(Word and element location data)
★ ★ ★

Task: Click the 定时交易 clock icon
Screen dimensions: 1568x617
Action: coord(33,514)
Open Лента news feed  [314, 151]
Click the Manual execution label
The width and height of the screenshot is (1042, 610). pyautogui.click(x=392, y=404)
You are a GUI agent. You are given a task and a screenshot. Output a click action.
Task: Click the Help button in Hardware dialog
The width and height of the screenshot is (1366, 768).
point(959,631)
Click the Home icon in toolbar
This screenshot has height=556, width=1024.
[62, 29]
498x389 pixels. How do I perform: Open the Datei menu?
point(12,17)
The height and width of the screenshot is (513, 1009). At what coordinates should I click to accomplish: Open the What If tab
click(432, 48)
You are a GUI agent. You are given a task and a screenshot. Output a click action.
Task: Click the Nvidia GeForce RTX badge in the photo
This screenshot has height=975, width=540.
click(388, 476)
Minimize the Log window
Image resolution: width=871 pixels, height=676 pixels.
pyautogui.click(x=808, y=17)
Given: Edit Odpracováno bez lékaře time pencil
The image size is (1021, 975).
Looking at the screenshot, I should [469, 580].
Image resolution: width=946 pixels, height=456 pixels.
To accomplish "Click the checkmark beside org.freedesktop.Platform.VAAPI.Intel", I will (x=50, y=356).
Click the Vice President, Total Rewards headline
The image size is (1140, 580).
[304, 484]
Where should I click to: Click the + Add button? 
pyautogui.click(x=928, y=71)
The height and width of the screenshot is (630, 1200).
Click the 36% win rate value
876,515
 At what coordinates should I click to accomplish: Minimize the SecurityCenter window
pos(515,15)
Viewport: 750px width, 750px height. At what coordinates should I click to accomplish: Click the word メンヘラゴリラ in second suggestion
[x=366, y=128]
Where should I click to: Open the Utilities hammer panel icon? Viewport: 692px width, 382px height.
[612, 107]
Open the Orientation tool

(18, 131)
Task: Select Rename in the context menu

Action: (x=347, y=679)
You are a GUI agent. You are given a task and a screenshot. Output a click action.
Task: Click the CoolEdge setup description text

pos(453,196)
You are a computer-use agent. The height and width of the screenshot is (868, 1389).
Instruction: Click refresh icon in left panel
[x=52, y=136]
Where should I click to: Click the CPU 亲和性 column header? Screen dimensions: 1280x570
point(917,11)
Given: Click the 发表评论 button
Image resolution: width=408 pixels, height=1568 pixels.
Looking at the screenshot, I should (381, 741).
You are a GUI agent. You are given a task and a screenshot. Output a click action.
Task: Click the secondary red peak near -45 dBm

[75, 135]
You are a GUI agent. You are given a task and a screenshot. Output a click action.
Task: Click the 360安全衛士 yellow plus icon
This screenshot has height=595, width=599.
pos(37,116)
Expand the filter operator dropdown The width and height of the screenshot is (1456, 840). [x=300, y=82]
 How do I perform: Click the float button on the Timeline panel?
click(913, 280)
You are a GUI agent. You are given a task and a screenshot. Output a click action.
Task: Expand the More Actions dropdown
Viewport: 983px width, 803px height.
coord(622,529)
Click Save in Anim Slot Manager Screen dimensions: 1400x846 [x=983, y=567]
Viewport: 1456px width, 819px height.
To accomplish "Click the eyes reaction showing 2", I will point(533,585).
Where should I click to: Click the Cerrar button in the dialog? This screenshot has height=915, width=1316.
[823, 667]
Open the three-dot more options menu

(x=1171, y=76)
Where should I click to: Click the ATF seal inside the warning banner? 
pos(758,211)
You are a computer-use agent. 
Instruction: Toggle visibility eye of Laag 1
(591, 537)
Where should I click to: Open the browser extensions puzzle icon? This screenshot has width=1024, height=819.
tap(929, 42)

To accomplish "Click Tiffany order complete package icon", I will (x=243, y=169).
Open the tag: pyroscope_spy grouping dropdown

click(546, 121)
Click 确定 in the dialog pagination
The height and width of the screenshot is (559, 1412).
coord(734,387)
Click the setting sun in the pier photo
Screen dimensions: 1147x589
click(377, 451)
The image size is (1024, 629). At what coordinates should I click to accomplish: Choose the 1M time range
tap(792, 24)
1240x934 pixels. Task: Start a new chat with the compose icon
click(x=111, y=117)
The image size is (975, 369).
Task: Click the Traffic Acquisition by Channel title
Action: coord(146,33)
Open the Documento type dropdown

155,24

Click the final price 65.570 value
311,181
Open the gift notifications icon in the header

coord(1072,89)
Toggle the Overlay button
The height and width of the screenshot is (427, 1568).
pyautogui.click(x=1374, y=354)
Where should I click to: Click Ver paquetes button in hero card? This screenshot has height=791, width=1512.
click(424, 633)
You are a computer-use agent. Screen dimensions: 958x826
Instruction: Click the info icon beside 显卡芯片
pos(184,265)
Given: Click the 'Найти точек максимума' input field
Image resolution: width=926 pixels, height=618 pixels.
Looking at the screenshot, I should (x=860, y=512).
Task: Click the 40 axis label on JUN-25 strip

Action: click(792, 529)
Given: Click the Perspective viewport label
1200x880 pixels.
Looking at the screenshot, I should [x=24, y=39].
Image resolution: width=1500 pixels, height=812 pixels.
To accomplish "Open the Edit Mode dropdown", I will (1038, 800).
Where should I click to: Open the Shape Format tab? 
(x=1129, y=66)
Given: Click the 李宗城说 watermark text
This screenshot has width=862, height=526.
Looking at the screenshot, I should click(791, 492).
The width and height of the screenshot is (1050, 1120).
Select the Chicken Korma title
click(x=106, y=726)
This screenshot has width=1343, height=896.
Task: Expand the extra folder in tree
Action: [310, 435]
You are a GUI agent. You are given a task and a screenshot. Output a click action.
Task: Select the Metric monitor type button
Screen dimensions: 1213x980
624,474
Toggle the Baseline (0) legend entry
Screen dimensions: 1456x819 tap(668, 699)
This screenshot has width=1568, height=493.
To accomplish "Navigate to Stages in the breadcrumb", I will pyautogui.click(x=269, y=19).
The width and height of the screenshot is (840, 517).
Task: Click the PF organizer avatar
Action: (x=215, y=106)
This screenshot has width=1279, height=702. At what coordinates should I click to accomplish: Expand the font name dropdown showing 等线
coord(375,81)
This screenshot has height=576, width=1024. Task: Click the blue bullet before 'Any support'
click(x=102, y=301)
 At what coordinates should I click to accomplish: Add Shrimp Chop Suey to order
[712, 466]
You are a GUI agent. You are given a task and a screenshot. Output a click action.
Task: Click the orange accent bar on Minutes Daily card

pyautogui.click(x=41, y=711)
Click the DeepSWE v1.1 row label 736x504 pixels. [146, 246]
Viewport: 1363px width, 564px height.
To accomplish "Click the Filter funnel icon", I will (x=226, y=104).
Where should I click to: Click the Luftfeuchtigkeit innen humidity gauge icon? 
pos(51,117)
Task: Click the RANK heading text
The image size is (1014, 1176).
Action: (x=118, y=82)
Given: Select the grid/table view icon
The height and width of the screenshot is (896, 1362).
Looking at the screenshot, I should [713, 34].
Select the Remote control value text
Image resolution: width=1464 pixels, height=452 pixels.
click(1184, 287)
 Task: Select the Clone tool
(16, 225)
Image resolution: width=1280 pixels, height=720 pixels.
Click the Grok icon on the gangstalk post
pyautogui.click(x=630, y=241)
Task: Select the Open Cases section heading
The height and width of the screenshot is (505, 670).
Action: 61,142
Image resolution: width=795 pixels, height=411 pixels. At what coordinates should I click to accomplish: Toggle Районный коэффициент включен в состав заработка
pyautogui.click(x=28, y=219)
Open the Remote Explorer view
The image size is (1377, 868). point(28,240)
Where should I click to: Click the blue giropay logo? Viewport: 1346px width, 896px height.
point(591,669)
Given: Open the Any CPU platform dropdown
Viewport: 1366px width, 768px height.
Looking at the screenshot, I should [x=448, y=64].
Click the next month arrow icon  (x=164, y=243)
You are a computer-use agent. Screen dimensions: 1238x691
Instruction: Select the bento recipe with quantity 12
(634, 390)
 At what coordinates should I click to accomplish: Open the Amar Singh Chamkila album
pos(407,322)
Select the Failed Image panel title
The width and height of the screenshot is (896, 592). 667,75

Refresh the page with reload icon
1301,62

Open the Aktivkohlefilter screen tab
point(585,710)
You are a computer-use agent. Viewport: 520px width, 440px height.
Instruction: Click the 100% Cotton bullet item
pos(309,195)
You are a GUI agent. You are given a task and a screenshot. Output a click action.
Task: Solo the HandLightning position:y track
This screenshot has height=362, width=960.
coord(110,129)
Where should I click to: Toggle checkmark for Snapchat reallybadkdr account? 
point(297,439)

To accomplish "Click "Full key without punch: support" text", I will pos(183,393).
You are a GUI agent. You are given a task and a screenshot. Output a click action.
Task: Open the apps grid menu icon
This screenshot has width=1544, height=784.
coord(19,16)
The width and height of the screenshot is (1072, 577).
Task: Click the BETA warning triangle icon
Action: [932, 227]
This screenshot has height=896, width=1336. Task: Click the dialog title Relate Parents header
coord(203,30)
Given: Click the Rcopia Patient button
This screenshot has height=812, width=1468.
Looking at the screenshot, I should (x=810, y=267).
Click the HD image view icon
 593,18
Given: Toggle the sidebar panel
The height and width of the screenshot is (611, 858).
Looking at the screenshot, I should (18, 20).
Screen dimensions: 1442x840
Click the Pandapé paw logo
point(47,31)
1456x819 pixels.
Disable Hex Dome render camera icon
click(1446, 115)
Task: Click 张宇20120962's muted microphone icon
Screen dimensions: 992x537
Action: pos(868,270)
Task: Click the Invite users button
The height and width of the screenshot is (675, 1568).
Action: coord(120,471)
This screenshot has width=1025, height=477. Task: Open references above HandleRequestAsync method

★ ★ ★

◆ Task objective: Pull out the lines from the start of the records through the line containing "The width and height of the screenshot is (1042, 610).", including that line, and reproduce them without any changes.

◆ Result for this task:
Task: Click the 定时交易 clock icon
Screen dimensions: 1568x617
Action: coord(33,514)
Open Лента news feed  [314, 151]
Click the Manual execution label
The width and height of the screenshot is (1042, 610). pyautogui.click(x=392, y=404)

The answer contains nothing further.